Originally Posted by Cinbos (Post 2396538)
I wonder, if I am unable to get ahold of Dolomite and Muriate of potash, could I just coat the bottom of the tank with the dry ferts I have (K2SO4, KNO3, KH2PO4, and CSM+B)?

Does anyone who has worked on their own substrate know if this will work out fine? Or should I go with the dolomite, Muriate of Potash, and Clay?

mooncon 01-31-2013 02:59 AM

I used muriate of potash and clay.I sprinkled the potash on the bottom of the aquarium fairly generous. Then I mixed the mineralized soil with clay a little green sand added water, mixing it up to a stiff consistency. Then I put a little of my cap which was black diamond blasting sand around the perimeter so when the soil was put in you couldn't see the soil.Now you put your mixture the the aquarium when that's done cap it. Then put a saucer on the cap so you can fill it without messing everything up.
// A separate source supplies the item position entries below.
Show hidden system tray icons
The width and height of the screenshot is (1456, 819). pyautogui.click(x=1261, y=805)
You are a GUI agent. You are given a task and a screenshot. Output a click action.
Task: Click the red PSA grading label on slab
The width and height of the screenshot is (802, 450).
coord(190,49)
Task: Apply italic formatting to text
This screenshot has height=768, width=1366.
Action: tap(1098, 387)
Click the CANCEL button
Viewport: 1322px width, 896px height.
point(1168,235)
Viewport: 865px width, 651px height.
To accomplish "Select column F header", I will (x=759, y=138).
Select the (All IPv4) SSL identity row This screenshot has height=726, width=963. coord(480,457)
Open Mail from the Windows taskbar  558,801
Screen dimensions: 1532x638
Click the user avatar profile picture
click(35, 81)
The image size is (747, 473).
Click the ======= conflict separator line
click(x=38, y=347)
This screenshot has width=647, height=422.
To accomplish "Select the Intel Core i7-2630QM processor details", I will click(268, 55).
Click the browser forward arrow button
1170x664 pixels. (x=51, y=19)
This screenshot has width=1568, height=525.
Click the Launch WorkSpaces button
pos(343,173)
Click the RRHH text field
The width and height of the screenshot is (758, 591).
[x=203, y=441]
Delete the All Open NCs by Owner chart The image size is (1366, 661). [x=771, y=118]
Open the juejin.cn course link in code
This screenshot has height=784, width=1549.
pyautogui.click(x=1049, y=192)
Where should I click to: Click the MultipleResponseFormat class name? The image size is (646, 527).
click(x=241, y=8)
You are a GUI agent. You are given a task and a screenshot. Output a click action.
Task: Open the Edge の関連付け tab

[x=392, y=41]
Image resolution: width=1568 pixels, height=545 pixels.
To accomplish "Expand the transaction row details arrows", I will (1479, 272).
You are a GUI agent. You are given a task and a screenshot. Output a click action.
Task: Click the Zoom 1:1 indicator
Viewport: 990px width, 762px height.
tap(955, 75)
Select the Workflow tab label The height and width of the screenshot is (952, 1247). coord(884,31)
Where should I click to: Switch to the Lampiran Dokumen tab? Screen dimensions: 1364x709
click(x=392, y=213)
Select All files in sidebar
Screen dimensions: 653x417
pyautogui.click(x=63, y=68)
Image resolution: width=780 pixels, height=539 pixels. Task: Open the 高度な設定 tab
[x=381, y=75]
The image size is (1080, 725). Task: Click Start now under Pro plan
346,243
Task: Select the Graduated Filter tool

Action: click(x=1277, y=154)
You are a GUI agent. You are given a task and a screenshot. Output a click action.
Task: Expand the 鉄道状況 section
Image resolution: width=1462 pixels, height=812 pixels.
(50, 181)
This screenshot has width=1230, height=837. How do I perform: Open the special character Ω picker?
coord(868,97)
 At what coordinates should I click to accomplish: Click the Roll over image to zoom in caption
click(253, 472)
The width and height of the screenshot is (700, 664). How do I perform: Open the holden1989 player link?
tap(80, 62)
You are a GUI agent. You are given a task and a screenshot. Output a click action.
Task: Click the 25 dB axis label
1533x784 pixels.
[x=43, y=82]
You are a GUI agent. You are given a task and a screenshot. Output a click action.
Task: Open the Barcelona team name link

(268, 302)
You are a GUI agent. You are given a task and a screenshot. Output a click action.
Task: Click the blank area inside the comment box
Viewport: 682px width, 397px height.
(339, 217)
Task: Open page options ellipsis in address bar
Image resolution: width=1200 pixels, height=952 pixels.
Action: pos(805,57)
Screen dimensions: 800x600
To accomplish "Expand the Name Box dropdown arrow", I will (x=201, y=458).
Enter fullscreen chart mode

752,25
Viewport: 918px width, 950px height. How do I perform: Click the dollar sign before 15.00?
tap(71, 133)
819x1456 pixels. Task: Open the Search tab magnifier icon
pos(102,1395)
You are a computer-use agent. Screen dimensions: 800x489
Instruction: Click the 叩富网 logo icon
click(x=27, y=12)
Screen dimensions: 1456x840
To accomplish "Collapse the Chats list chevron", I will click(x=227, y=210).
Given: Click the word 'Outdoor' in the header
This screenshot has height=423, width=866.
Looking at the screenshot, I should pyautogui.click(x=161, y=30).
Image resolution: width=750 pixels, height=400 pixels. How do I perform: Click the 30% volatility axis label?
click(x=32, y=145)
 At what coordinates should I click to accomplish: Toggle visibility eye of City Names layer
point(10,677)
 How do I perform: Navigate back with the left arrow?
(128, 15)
Cinbos 01-31-2013 03:23 AM

I plan on making a mineralized substrate for my tank
 
Quote:

Originally Posted by mooncon (Post 2403954)
I used muriate of potash and clay.I sprinkled the potash on the bottom of the aquarium fairly generous. Then I mixed the mineralized soil with clay a little green sand added water, mixing it up to a stiff consistency. Then I put a little of my cap which was black diamond blasting sand around the perimeter so when the soil was put in you couldn't see the soil.Now you put your mixture the the aquarium when that's done cap it. Then put a saucer on the cap so you can fill it without messing everything up.

What soil do you use? And no dolomite? Lastly, how do you prepare the clay to mix with the doil?

Cinbos 01-31-2013 03:29 AM

I plan on making a mineralized substrate for my tank
 
Also green sand?

homemadepopcorn 01-31-2013 05:01 AM

I've had mild success with the oven method... It was hard to judge when the soil was actually dry and I ended up having to put 'bake' it two or three times. It didn't smell pleasant either.

Cinbos 01-31-2013 12:44 PM

Quote:

Originally Posted by homemadepopcorn (Post 2405090)
I've had mild success with the oven method... It was hard to judge when the soil was actually dry and I ended up having to put 'bake' it two or three times. It didn't smell pleasant either.

I figured I would be doing the soak and dry process a few times. As far as the smell, I could care less. We'll see how it goes.